But that is just universe's principle of duality, everything exists in pairs. So understandably with the advent of radicals and free thinkers, its only natural that conversationalists prop up like wild mushrooms in first rain. But to understand what happened in Kochi on the eve of 2nd of Nov 2014, this rationalization is not enough. We must take into account the political scenario also. First of all the title 'Chumbana Samaram' is pretty ridiculous. But keeping that aside,lets focus on the reason behind this grueling endeavor . The Kochi Kiss of love was not conducted for random people to kiss and quench their thirst for lust. It was meant as a statement against barbarianisms taking place in the name of moral policing. In a social setup where even a brother-sister duo have to think twice before leaving their home on a Saturday evening, this protest is in no way without a contemporary relevance. 

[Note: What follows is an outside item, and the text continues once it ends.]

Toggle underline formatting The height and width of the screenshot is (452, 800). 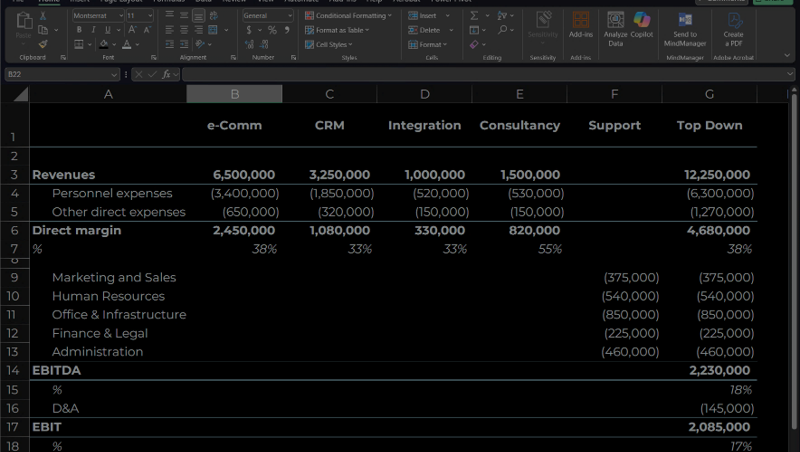[x=107, y=30]
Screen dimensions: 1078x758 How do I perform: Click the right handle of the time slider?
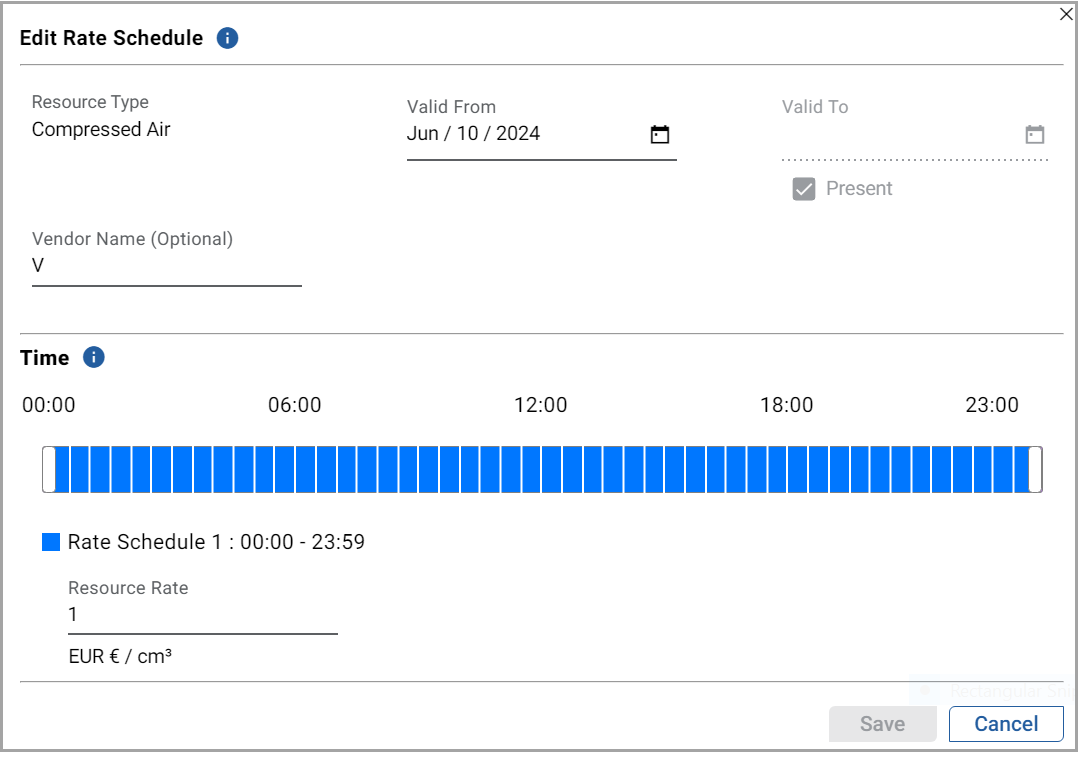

But what amused me the most is the way in which this issue was cross examined in newsroom discussions. All the people , both the organizers and the political parties focused their full attention on the public kissing aspect and the central ideology of moral policing became the secondary in many of the discussions. But the narrower-than-nano-tube viewpoints of many prominent youth leaders (and the ubiquitous crap sprayer, Rahul Eashwar) was broadcast to a global audience. Rape convicted politicians and convicted sexual abusers are screaming in the media, "This is against indian values. What about our culture.?" Probably the next protest should be against hypocrites. -_- 




 And the biggest argument of the people who are against this kiss protest is that "This is against our values". Really? People have been killing each other, destroying public and private property, burning cars and busses and causing all sorts of tyranny during harthals for the past half century. No one, not a single person said anything about social values. But kissing, that is the sign of apocalypse. -_- 



 It has nothing to do with morality or social sense. Its a game of political strategy. Everyone wants to be the shiny white knight who upholds indian culture. Even if it means incarcerating people within meaningless social boundaries . 

 So, in sau baath ki ek baath philosophy, this ain't no place for love. Love our culture and Spread the violence. Peace out(Literally).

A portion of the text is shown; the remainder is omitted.